Le 5 février, le titre de l’article de Science explicite l’incertitude sur l’avenir : « Le nouveau coronavirus sera-t-il contenu – ou évoluera-t-il en pandémie ? » (« ‘This beast is moving very fast.’ Will the new coronavirus be contained—or go pandemic ? », Kai Kupferschmidt, Jon Cohen, Science, 5 février 2020). L’article fait le point sur trois tournants cruciaux dans la connaissance de la maladie et de la gestion de l’épidémie.

Le premier tournant a trait à l’existence de patients asymptomatiques. Fin janvier, 565 citoyens japonais ont été rapatriés de Wuhan et ils ont tous fait l’objet d’un test de dépistage. C’est la surprise : parmi les 8 qui ont été dépistés positifs, 4 ne présentent aucun symptôme.

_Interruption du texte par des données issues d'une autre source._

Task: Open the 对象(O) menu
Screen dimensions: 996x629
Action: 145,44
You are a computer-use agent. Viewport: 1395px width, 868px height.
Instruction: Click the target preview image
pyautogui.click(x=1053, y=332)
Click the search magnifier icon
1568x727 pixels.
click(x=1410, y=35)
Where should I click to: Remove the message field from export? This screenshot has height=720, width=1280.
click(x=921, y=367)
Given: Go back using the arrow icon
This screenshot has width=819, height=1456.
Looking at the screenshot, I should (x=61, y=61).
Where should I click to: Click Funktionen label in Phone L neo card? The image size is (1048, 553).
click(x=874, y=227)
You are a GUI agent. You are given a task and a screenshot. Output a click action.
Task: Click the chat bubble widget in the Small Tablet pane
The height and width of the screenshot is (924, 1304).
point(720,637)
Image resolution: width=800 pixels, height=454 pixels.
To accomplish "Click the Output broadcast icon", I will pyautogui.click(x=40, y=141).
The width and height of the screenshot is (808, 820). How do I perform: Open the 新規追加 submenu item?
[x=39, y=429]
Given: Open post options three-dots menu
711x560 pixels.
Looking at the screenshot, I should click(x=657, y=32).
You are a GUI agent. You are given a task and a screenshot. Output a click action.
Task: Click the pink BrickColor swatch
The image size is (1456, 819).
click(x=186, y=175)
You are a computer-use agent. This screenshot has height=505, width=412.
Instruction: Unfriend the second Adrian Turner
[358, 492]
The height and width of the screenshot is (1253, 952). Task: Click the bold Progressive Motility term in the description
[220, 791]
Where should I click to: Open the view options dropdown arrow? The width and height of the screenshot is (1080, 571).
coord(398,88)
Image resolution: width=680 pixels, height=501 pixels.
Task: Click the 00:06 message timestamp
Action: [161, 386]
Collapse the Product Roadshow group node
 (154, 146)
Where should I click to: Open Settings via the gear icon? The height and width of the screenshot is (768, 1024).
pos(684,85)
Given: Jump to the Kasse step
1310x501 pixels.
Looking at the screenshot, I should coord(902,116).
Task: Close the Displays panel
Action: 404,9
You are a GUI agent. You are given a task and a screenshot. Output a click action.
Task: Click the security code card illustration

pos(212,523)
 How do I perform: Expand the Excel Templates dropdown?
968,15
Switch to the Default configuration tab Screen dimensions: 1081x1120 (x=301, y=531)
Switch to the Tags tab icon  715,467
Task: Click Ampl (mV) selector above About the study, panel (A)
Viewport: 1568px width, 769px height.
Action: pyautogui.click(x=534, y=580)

Il s’agit d’un nouveau drapeau rouge pour les épidémiologistes : une maladie qui présente des formes asymptomatiques complique grandement les efforts pour contenir l’épidémie, parce qu’on ne peut savoir avec certitude où elle se trouve à un instant t sans dépister tout le monde.

Non seulement il existe des patients asymptomatiques, mais ces derniers sont peut-être contagieux. Le même article de Science évoque une autre étude, réalisée en Allemagne, qui fait polémique depuis sa publication quelques jours plus tôt (« Study claiming new coronavirus can be transmitted by people without symptoms was flawed », Kai Kupferschmidt, Science, 3 février 2020) : les chercheur.es avaient d’abord conclu qu’une patiente asymptomatique avait un potentiel contaminateur (en anglais on dit poétiquement she sheds the virus, elle perd du virus, à la manière d’un serpent qui mue et perd sa peau…). Il a ensuite été révélé que la patiente n’avait pas fait l’objet d’un examen clinique en bonne et due forme, mais simplement d’un appel téléphonique, ce qui ne correspond pas aux standards habituels.

Les auteurs se sont déjà excusés, la faute ne semble pas imputable à la fraude mais à la vitesse avec laquelle la science est faite en ces temps de crise. Quelques jours plus tard, ils apportent une nouvelle conclusion modifiée à l’article, tout aussi intéressante et inquiétante : il s’avère que oui, la patiente avait bien des symptômes, mais très modérés (au point qu’il serait possible pour un.e patient.e de ne pas s’en rendre compte). Ce qui est déjà en soi un obstacle majeur pour les stratégies visant à contenir l’épidémie.

Le deuxième enseignement important de l’article du 5 février concerne l’avenir. Deux scénarios possibles alternatifs sont présentés : soit le containment réussit ; soit il ne réussit pas, et c’est la pandémie. Les experts interrogés avouent qu’il n’y a pas moyen d’éliminer l’un des deux scénarios avec certitude. Ils semblent même parier plutôt sur le second.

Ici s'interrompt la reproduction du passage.